人一倍とは言えないが、いわゆるカリスマ型リーダーと呼ばれた人に数多くインタビューし、そうした人々の記事を書いてきた経験がある。
しかし、この人と会ってから自分の中でリーダー像に対する考え方が変わってきた。カリスマは時代の要請ではなくなってきたのではないか、と考えるようになったのだ。
日本IBM時代には営業本部長、常務としてIBMのパソコン事業を引っ張ってきた男、堀田一芙さんである。
2015年には山形県高畠町で大人が小学生時代の好奇心を持って学び直すというコンセプトの「熱中小学校」を立ち上げた。
その熱中小学校は北海道から九州まで日本全国に広がり、今や米国のシアトルにまで設立されている。
その道で功成り名遂げた講師陣はみな手弁当だが、その数は既に300人を超えている。地方の発展に少しでも協力したいという人たちの集まりだ。
このシステムを作り上げたのが堀田さんだ。というより堀田さんでなければ作り得なかったと思う。
様々なジャンルの講師陣は強烈な個性の集まりでもある。日本の地方もまたそれぞれに独特な文化と歴史を持つ。
強烈な個性のぶつかり合いを見事に演出しているのである。自分の主義主張で引っ張るカリスマ型リーダーには不向きな事業といえる。
今の時代の日本に求められているのは、こういう形のリーダーではないだろうか。
ネット時代も第1世代、第2世代、第3世代へと進化し、分散型の様相を強めている。こうした社会にあっては、自分の色に染めて部下やステークホルダーを動かすカリスマ性はかえって邪魔になる可能性がある。
地方創生、分散型社会のリーダー像。その一つの形が堀田さんではないかと思うのである。ではその堀田さんとはいかなる人物か。
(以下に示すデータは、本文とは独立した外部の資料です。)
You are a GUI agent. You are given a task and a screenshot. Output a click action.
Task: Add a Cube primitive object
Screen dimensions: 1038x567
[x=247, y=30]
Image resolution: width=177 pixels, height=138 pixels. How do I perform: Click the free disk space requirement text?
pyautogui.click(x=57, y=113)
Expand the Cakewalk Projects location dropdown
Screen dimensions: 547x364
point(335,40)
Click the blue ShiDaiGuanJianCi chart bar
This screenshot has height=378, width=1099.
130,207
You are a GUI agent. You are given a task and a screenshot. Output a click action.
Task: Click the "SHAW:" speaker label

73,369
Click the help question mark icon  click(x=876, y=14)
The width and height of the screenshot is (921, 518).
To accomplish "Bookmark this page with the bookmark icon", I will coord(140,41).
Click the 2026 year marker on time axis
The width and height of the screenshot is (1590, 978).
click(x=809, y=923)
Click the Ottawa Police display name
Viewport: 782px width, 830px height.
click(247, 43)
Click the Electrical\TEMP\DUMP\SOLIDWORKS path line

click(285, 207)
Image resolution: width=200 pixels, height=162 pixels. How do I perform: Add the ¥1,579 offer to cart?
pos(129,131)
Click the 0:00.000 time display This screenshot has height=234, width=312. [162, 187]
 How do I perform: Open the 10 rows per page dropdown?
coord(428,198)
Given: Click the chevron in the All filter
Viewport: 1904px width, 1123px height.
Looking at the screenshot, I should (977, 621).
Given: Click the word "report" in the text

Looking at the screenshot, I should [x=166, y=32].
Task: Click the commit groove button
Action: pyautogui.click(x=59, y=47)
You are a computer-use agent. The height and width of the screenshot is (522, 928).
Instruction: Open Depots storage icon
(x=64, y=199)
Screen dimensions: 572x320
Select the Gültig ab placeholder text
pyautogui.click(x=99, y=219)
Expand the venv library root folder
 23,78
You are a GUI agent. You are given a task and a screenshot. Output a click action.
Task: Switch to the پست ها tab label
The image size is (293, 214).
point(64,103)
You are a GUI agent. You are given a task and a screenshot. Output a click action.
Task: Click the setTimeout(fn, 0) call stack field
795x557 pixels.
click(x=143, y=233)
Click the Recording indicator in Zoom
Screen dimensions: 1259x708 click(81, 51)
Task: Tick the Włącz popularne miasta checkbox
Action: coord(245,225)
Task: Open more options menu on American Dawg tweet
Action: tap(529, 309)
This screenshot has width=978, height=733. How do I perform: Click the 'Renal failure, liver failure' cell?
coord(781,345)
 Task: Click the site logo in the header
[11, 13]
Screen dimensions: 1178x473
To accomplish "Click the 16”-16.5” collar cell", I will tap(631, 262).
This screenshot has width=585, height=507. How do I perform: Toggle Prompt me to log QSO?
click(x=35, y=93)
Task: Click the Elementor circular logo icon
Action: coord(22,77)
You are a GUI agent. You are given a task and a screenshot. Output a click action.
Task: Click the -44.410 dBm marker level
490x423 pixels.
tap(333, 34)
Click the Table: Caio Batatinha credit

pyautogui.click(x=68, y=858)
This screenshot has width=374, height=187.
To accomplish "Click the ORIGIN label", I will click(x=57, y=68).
お付き合いの中で私が見た堀田さん像を語ることは可能である。日本や米国のIBMを取材してきた目で、また熱中小学校をすぐそばで見てきた目で語りたいことは山ほどある。
しかし、残念ながらそれはできない。堀田さんの人となり、歴史をうまくまとめた本が出てしまったからだ。
「老いてからでは遅すぎる」(海辺の出版社、2022年5月15日発売、本体価格1600円)がそれである。
その中からとりわけ堀田さんらしいなぁと思う部分を少しだけ抽出すると、堀田さんは「会社の名刺がなくなったら自分は何者か」と常に自分に問いかけながら生きてきたという。
また、第3章の「人のやらないことをやる」では、日本IBM時代に10年以上続けたという「シャドープログラム」のエピソードが紹介されている。
どこへ行くにも、それが上司に怒られる場面であっても、必ず自分の影「シャドー」となる部下を連れて行ったというのだ。
シャドーは堀田さんの人脈や数々の“事件”に遭遇し、普通ならできない経験を積むことになる。
私も日本を代表する経済雑誌で人一倍長く副編集長を務めたこともあり、2年や3年ごとに替わる編集長のインタビューにはシャドーとして何度もお供した経験がある。
エピソードの引き出し方、人脈の作り方、人を見るポイントなど、様々なテクニックを先輩方から盗ませてもらった。
自分もまた若い人を連れて行った。その時は逆に若い人の見方、考え方を盗む良い機会だった。堀田さんのシャドープログラムには、堀田さんの人間性と好奇心が集約されているように思えてならない。
この本では日本IBM時代のことにも多くのページを割いている。日本IBMという会社が日本でどのような役割を演じ、日本のコンピューターやパソコン、ITの発展に貢献してきたのかもよく分かる。
実際、私自身もこの本を読みながら、コンピューターやパソコン、IT、通信などの人間くさい発展史を復習させてもらった。
とりわけ、米国IBMのバイスプレジデントも務めた三井信雄・元日本IBM副社長のくだりは、まるで目の前に三井さんがいるかのようだった。
私の米国駐在員時代に、IBMを退職された三井さんに大変お世話になった時のことを、昨日のことのように思い出させてくれた。
何かと嘘っぽいカリスマ物語ではなく、混迷の時代に、楽しく面白く満足感を持って生きる術が詰まった本であった。
75歳になっても全く衰えない行動力と人間の魅力。堀田さんから学ぶことは実に多い。